Our analysis revealed that reports of X-rays and CT scans often do not provide enough information about possible implant loosening in femoral PPF. In 60% of the X-rays and 80% of the CT scans, no reliable statement could be made about implant loosening. Since implant stability is difficult to assess for both X-ray and CT scans, our results are in line with findings with reported inter- and intra-observer reliability and validity of the Vancouver classification system. For this classification system, which is well-known and widespread within the orthopedic community, low levels of reliability have been reported. Naqvi and coworkers report Kappa values of 0.61–0.69 for the interobserver agreement and 0.74–0.90 for the intra-observer agreement for the entire Vancouver classification system [10]. Baba and colleagues could explain poorer interobserver reliability in Vancouver classification-based assessment with 0.41 for X-rays and 0.48 for CT scans [11]. Cohen’s kappa value of 0.6–0.79 represents a moderate agreement (35–63% of the data are reliable), while a kappa value of 0.40–0.59 represents a weak agreement, meaning that only 15–35% of the data are reliable [12]. About implant loosening, the higher rates of ambiguous CT scans may be because of distortion, as more CT scans are performed in patients where loosening was difficult to assess in X-ray diagnostics. The need of carrying out CT scans must be justified as indispensable for the decision on therapy. The repositioning for examining patients with dislocated femur fractures carries the risk of nerve and vascular injuries caused by dislocated fracture fragments. In addition, the additional examination can once again place a heavy load on patients who are already suffering from noticeable pain and discomfort. This should be considered especially in treating fragile, elderly patients.
For radiation exposure, the dose in older patients, who represent the majority in PPF, is considered insignificant for the carcinogenic effect. However, to reduce the cancer risk associated with medical imaging irradiation, a stricter suggestion is needed, especially for younger patients [13]. The reasons for CT may be better fracture morphology assessment and estimation of bone quality. However, assessment of bone quality by CT seems to be difficult. The prevalence of B2 and B3 fractures in our study (38.6% vs. 2.7%) was different in comparison to the reported numbers in other studies with similar patient collectives (B2 17.2% vs. B3 13.2%) [14, 37% vs. 5%) [15]. This leads to the assumption that the difficulty in distinguishing between good and poor bone quality on imaging may be reason for the observed difference of reported numbers of B2 and B3 fractures. In this case, quantitative CT-based measurements would be helpful. Metal artifacts reduce the diagnostic value of CT’s [8]. Such artifacts can result in damage of the informative value while assessing implant stability. Special software can help to better evaluate bone quality and reduce artifacts around the implants.
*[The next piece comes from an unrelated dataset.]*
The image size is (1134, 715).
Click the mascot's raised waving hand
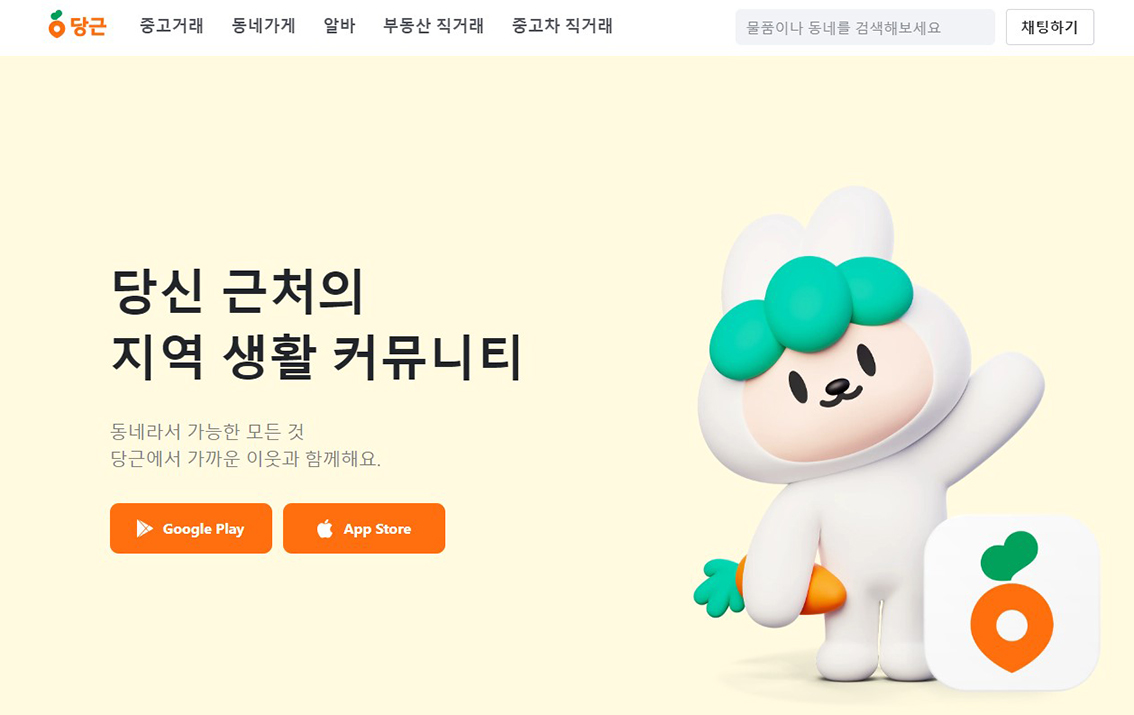(x=1012, y=381)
The demographic figures of our collective by age and sex of patients are comparable to those in the literature [14, 16, 17]. The length of hospital stay was comparable to a cohort of PPF patients in Ireland [17]. An average time of 6 days to surgery after admission was somewhat later, as Sellan et al. reported with a duration of 4 days. The data showed no influence of time of fixation or revision of the arthroplasty on the duration of the hospital stay and the one-year mortality. Since the additional CT has no influence on length of hospital stay, the additional diagnostics does not bring any additional benefit for management of PPF.
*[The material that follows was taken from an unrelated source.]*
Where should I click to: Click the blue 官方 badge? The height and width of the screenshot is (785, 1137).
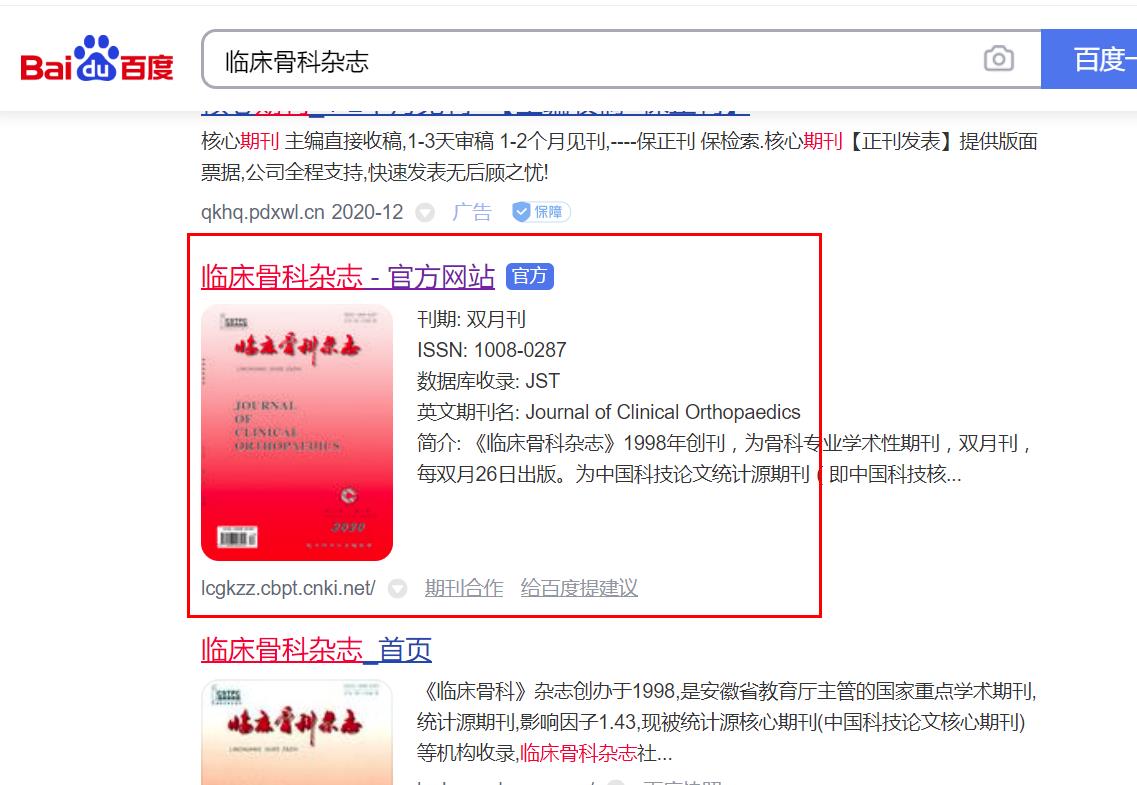tap(529, 276)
The intraoperative examination of the implant loosening is based on a trivial mechanical examination. If the prosthesis needs to be exposed intraoperatively due to fracture morphology, stability can be easily checked. However, if the implant is not easily accessible or exposure is not primarily necessary, no reliable statement can be made intraoperatively about possible implant loosening. Finally, this may lead to different intraoperative findings compared to the implant stability assessed preoperatively by imaging. Besides manual mechanical testing, a practical tool is needed for the intraoperative examination of prosthesis loosening, especially in uncertain radiological findings. Resonance frequency analysis, an established method that tests the loosening of dental implants and is easy to perform, could contribute to better assessment intraoperatively [18]. While revision arthroplasty of fixed prostheses may lead to an unnecessarily more complex operation, erroneously performed osteosynthesis in implant loosening may lead to complications and necessary follow-up procedures.
The limitation of the present study is its retrospective design. The study cohort is therefore inhomogeneous. All different kinds of femoral orthopedic implants in patients suffering from PPF have been included to the study. Also, retrospective design not only results in changes in CT protocols over the study period of 8 years but also in differences in X-ray machines, CT scanners, emitted radiation and associated picture quality. Different radiologists as well as trauma and orthopedic surgeons diagnosing X-rays, CTs, the latter planning treatment on those findings, have to be mentioned as well. This study presents an unavoidable problem of no output value of implant loosening. Nonetheless, this clinical diagnostic study resembles daily routine and problems both surgeons as well as radiologists are faced with each day. A prospective study using standardized approach would be necessary to consolidate the results of this study to overcome the drawbacks.